Il filosofo, al contrario degli altri tre, non cercherà le cause della mossa perché non la ritiene l’effetto di una causa antecedente, ma cercherà di capire come il giocatore la valuta nell’attuale contesto della partita, a quali sviluppi futuri quella data mossa potrà portare e che significato il giocatore le attribuisce, cercherà di vedere “quale progetto” il giocatore ha. A tal proposito vale la pena ricordare ciò che diceva il filosofo Lou Marinoff: “Io ritengo che sia assai più salutare vivere la propria esistenza anziché continuamente scavare in cerca delle sue radici. Se si continua a farlo, neppure la pianta più robusta riuscirà mai a prosperare, per quante cure tu le dedichi. La vita non è una malattia”.
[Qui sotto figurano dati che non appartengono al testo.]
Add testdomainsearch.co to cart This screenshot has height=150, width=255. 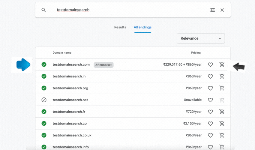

Ritornando ad Achenbach possiamo, dopo questa digressione esplicativa, dire con lui che la nostra vita deve avere un senso, al di là di ogni possibile malinteso e di ogni banalizzazione, ma per trovarlo non dobbiamo più usare come metri di giudizio il successo raggiunto ad ogni costo, il danaro guadagnato in maniera anche poco lecita, il carrierismo ad “ogni piè sospinto” perché in tal caso vivremo la nostra vita in maniera inautentica e ci collocheremo su un piano inclinato che ci porterà alla perdita progressiva di ogni senso morale e faremo intorno a noi terra bruciata e ci troveremo prigionieri della mancanza di senso dell’esistenza avendola ridotta ad un deserto emozionale.
Cosa occorre fare allora? Capire quali obiettivi ci proponiamo e soprattutto che siano oltre che degni di essere raggiunti anche raggiungibili. Porsi come meta un obiettivo irraggiungibile, perdendo di vista o addirittura disprezzando ciò che è possibile avere, è la strada più facile per raggiungere la propria infelicità.
Diceva Hegel che la filosofia è la domenica della vita e l’obiettivo della filosofia è di collocare al posto di un pensiero senza cuore o di un cuore irragionevole un cuore che invece pensi.